■ Exercise details
Of the entries below, return only those lines from the line with "You are a computer-use" to the line with "Instruction: Select the", exactly, both included.

■ Records for the exercise
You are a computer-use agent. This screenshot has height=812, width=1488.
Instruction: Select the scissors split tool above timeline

---

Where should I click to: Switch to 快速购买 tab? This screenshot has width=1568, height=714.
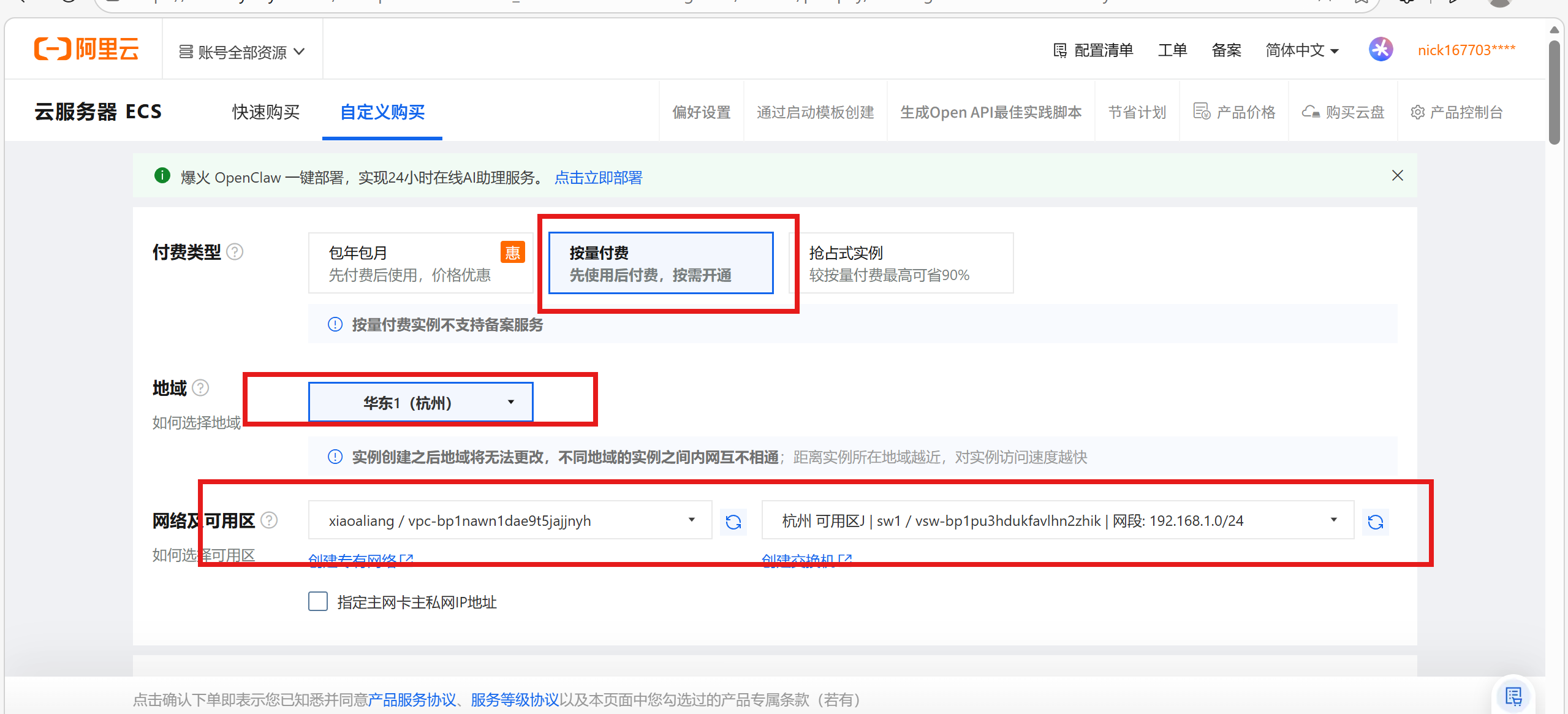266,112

...

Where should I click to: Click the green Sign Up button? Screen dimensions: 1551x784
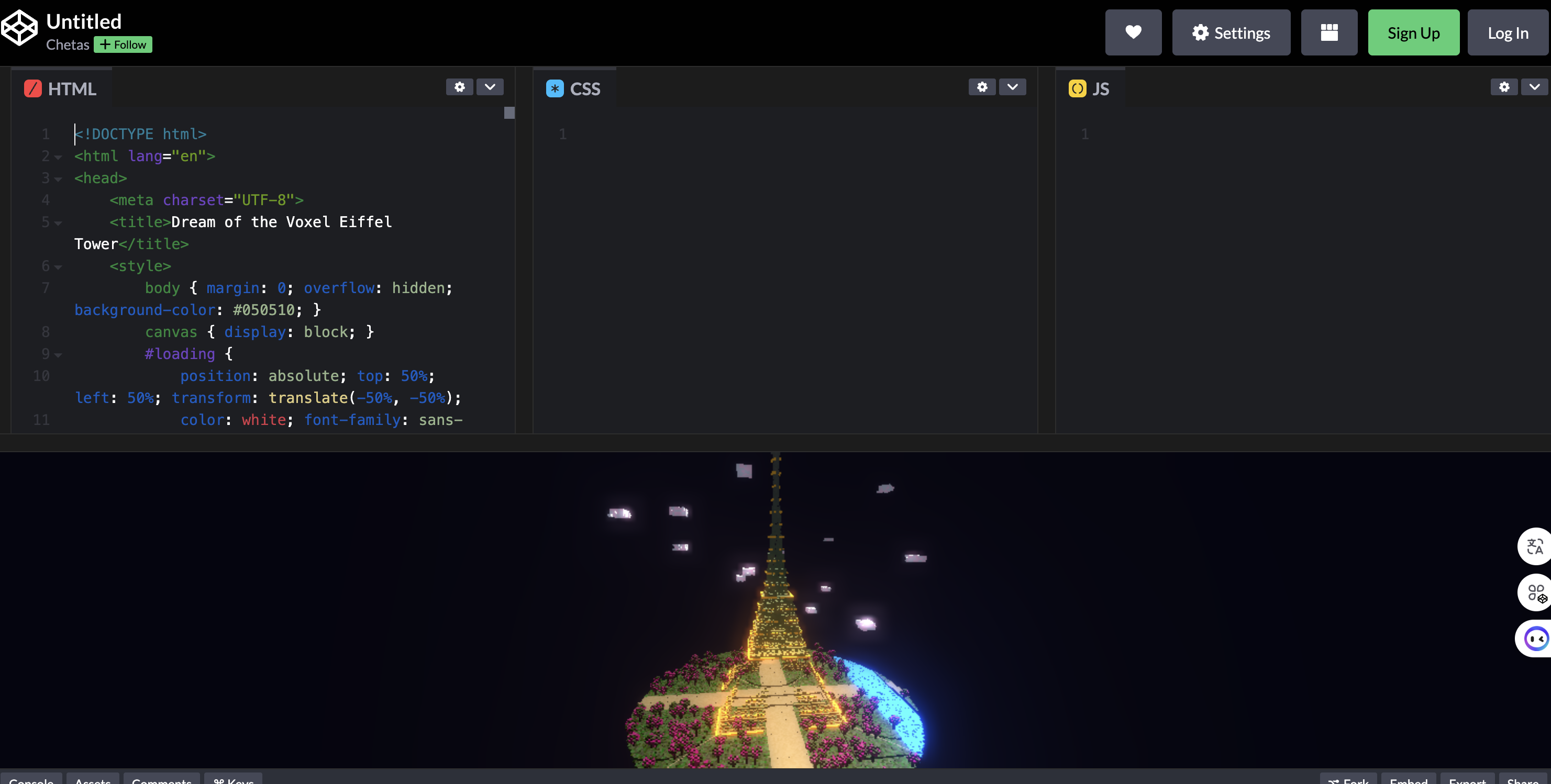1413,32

■ Written solution
You are a computer-use agent. This screenshot has height=812, width=1488.
Instruction: Select the scissors split tool above timeline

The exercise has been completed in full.